<<<<

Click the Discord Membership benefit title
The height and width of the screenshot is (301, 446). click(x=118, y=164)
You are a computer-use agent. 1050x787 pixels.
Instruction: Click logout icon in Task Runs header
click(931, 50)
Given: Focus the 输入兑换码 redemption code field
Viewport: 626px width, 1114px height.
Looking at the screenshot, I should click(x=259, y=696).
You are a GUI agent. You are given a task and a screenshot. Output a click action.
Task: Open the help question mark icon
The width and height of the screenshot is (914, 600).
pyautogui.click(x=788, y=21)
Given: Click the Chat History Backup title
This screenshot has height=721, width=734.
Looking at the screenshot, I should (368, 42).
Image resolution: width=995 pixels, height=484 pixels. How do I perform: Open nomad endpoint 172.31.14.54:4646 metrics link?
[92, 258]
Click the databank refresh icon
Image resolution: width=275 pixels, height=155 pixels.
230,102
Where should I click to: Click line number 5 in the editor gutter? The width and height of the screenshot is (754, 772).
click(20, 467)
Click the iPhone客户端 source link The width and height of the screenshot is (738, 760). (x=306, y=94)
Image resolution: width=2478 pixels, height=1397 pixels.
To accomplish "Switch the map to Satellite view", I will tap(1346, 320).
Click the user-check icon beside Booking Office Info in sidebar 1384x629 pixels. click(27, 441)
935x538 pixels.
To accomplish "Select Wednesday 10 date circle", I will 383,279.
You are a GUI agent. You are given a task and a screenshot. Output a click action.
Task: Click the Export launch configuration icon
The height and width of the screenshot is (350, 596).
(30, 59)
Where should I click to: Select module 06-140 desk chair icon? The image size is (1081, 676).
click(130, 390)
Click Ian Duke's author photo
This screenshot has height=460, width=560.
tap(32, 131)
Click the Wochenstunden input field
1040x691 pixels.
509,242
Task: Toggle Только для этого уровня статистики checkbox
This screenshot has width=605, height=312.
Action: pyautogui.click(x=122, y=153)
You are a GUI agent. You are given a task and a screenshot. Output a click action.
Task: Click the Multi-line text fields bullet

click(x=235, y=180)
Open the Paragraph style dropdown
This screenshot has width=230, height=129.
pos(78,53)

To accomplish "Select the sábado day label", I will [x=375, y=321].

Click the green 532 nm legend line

>>>>

### WHAT IS REQUIRED
Copy every item above verbatim, line for line, with no changes.

### ANSWER FOR THE TASK
Click the Discord Membership benefit title
The height and width of the screenshot is (301, 446). click(x=118, y=164)
You are a computer-use agent. 1050x787 pixels.
Instruction: Click logout icon in Task Runs header
click(931, 50)
Given: Focus the 输入兑换码 redemption code field
Viewport: 626px width, 1114px height.
Looking at the screenshot, I should click(x=259, y=696).
You are a GUI agent. You are given a task and a screenshot. Output a click action.
Task: Open the help question mark icon
The width and height of the screenshot is (914, 600).
pyautogui.click(x=788, y=21)
Given: Click the Chat History Backup title
This screenshot has height=721, width=734.
Looking at the screenshot, I should (368, 42).
Image resolution: width=995 pixels, height=484 pixels. How do I perform: Open nomad endpoint 172.31.14.54:4646 metrics link?
[92, 258]
Click the databank refresh icon
Image resolution: width=275 pixels, height=155 pixels.
230,102
Where should I click to: Click line number 5 in the editor gutter? The width and height of the screenshot is (754, 772).
click(20, 467)
Click the iPhone客户端 source link The width and height of the screenshot is (738, 760). (x=306, y=94)
Image resolution: width=2478 pixels, height=1397 pixels.
To accomplish "Switch the map to Satellite view", I will tap(1346, 320).
Click the user-check icon beside Booking Office Info in sidebar 1384x629 pixels. click(27, 441)
935x538 pixels.
To accomplish "Select Wednesday 10 date circle", I will 383,279.
You are a GUI agent. You are given a task and a screenshot. Output a click action.
Task: Click the Export launch configuration icon
The height and width of the screenshot is (350, 596).
(30, 59)
Where should I click to: Select module 06-140 desk chair icon? The image size is (1081, 676).
click(130, 390)
Click Ian Duke's author photo
This screenshot has height=460, width=560.
tap(32, 131)
Click the Wochenstunden input field
1040x691 pixels.
509,242
Task: Toggle Только для этого уровня статистики checkbox
This screenshot has width=605, height=312.
Action: pyautogui.click(x=122, y=153)
You are a GUI agent. You are given a task and a screenshot. Output a click action.
Task: Click the Multi-line text fields bullet

click(x=235, y=180)
Open the Paragraph style dropdown
This screenshot has width=230, height=129.
pos(78,53)

To accomplish "Select the sábado day label", I will [x=375, y=321].

Click the green 532 nm legend line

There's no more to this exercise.